There's more to it than that - in due course, Frankenstein of course has to create a false being in order to further his aims, and the treatment of this creature is unlike any other screen depiction of a Frankensteinian monster up that point - but the heart of the film lies in the cruel, even devilish treatment that the young couple endures at the hands of the smiling, morally bankrupt scientist. This includes a notorious rape scene inserted at the insistence of the American distributors late in production; so late that it is never referenced afterward, and seems to come form nowhere. And given Cushing's outrage over having to play the scene, it's not entirely believable even on its own; yet the slack, uninvolved face of the doctor as he attacks poor Anna just serves to make it that much darker, as though Frankenstein were attempting to remind himself of some core of feeling that he had long since abandoned in his quest for knowledge above humanity.

For that is the very center of Frankenstein Must Be Destroyed: having watched this character descend from willful idealist to magnificent bastard, he now finally bottoms out in pure, unbridled misanthropy and wickedness. It is dark, far darker than any other Hammer film I have seen; but it is great both despite and because of that darkness. There is nothing more horrifying in any other Hammer Frankenstein picture than the sight of a man as arch and cold as Cushing's Frankenstein ordering Anna and Karl about simply because he can; even as he dresses his actions in a kind of desire to better the world, one that he probably even believes, we never once get the sense that we sometimes get in the other films that he is at heart trying to be good. Here, he completes his transition to become a monster.

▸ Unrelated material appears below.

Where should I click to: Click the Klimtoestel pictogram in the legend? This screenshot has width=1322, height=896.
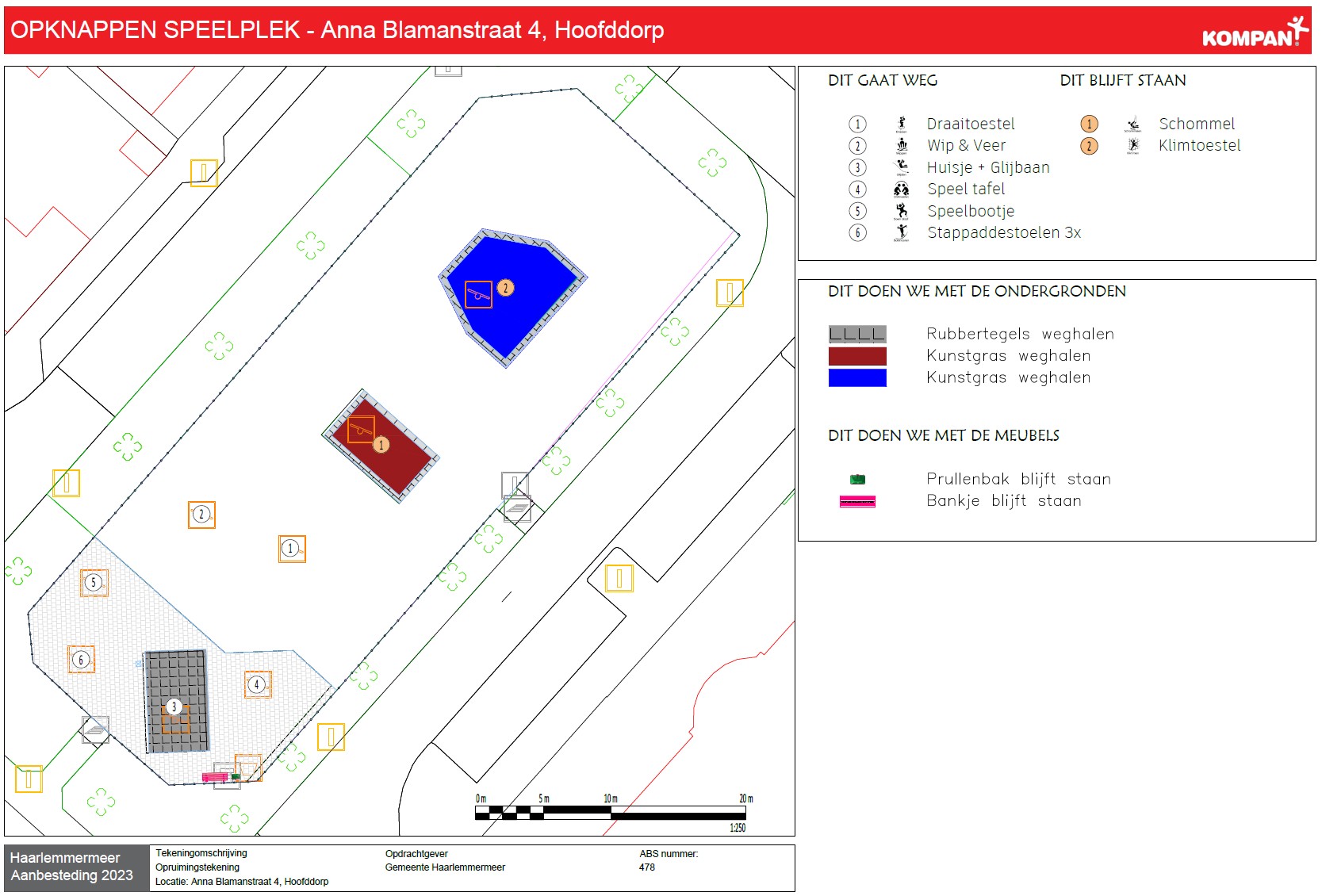click(x=1133, y=146)
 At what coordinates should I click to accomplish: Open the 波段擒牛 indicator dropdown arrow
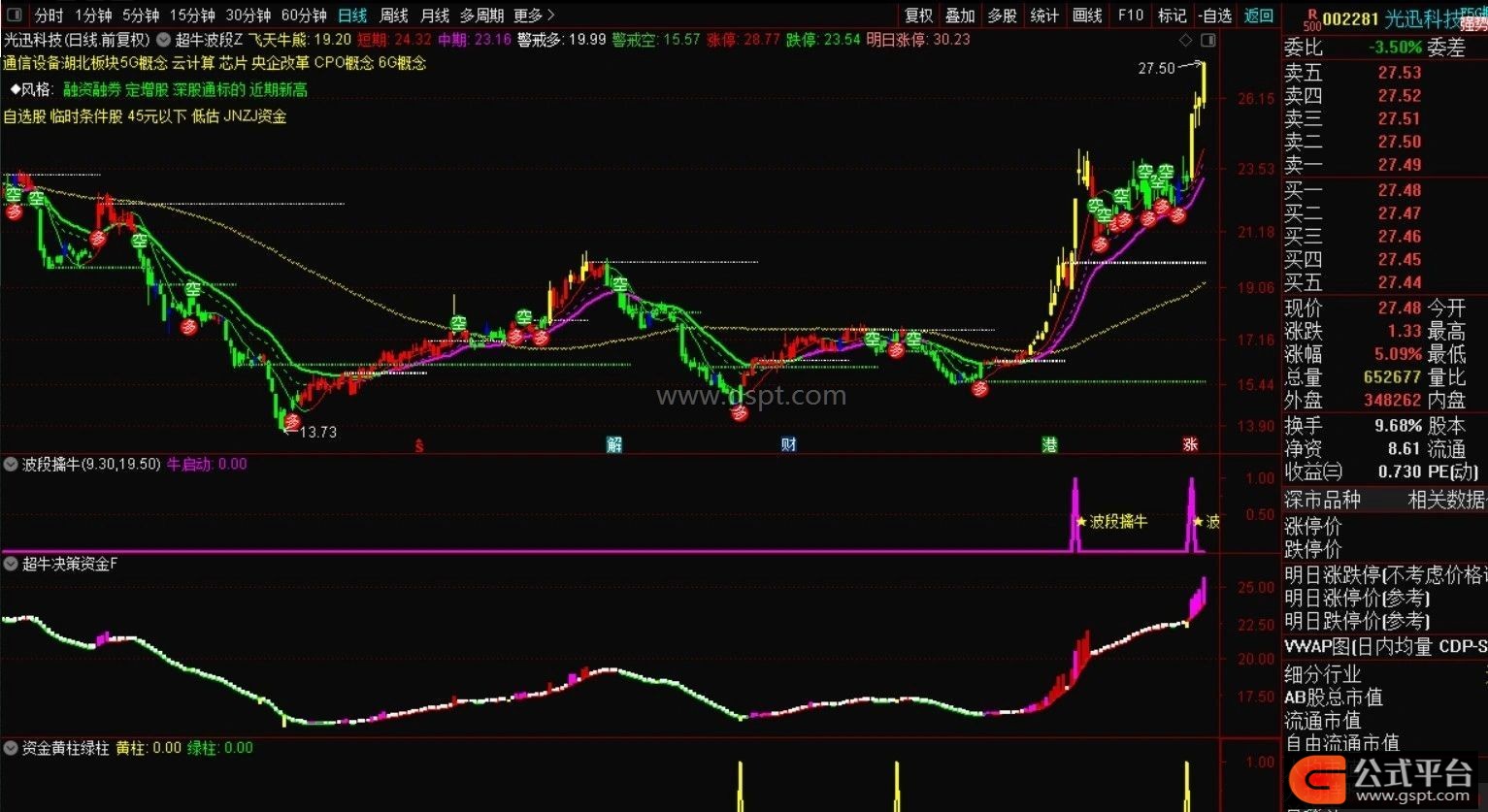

Unsurprisingly, given such a heady variation on the character, Cushing gives a truly amazing performance (absent that rape scene). Always a thin man, the actor had by this point started down the road to abject emaciation that made him look something of an ambulatory skeleton in his later performances; I do not imagine for a second that Cushing did this out a desire to improve his acting, but it adds a great deal to Frankenstein Must Be Destroyed that the central character is so gaunt, so eaten from within. That's not all, though: his performance is in every detail a carefully augmented depiction of a man driven, at last, by his own private amusements and little else (Cushing's tremendously balanced work in a scene where Frankenstein overhears some upstanding citizens criticising his research is one of the great moments in the actor's career, propelled forward by a thin smile and the driest, most subtly ironic line deliveries imaginable). It is a magnificent portrayal of... not evil, exactly. But careless, thoughtless, merciless egomania, at its most suffocating.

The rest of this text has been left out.